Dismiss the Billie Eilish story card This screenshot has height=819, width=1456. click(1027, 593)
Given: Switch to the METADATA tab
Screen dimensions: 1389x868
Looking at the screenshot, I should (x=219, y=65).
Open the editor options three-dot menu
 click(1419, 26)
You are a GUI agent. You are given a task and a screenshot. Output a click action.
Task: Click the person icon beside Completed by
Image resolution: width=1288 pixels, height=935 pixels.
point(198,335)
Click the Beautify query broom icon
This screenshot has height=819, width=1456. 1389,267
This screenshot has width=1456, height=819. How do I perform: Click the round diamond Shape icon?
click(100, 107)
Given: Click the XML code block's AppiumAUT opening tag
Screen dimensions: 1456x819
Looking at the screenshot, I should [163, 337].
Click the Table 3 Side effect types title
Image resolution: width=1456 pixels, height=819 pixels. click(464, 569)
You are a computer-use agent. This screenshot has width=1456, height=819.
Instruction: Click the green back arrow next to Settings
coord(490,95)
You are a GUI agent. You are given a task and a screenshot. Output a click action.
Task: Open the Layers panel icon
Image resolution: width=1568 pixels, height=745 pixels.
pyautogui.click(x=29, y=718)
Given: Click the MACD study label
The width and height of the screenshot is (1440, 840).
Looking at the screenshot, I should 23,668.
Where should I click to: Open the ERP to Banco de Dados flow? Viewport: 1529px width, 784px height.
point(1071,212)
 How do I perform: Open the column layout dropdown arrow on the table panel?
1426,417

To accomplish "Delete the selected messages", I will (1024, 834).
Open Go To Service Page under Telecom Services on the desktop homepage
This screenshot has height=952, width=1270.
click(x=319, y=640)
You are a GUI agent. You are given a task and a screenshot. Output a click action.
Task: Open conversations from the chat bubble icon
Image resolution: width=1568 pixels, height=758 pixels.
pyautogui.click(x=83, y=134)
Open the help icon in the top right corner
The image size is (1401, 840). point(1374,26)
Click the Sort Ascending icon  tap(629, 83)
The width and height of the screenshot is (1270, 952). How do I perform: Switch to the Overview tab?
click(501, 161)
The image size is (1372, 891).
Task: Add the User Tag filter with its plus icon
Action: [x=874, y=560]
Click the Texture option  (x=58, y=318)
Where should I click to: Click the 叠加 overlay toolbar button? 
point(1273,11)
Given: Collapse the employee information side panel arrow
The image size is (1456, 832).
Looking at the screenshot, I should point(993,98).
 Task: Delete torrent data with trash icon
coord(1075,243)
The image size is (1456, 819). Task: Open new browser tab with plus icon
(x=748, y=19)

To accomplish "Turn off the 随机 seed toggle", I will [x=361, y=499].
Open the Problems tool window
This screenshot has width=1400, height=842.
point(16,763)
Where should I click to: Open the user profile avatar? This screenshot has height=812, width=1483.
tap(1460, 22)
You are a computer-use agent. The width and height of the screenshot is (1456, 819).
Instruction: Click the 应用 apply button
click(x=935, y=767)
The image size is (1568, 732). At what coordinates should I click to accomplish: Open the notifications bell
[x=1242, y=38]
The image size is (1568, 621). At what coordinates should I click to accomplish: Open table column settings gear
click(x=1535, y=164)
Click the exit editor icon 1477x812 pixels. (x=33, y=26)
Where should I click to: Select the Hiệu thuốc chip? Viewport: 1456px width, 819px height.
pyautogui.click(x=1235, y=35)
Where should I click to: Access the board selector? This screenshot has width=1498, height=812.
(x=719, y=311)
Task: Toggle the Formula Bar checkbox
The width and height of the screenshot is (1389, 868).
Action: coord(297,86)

——

Work to complete: Which lines in the listing hold the word "computer"? Copy them out.

Finished exercise:
You are a computer-use agent. This screenshot has width=1456, height=819.
You are a computer-use agent. The width and height of the screenshot is (1456, 819).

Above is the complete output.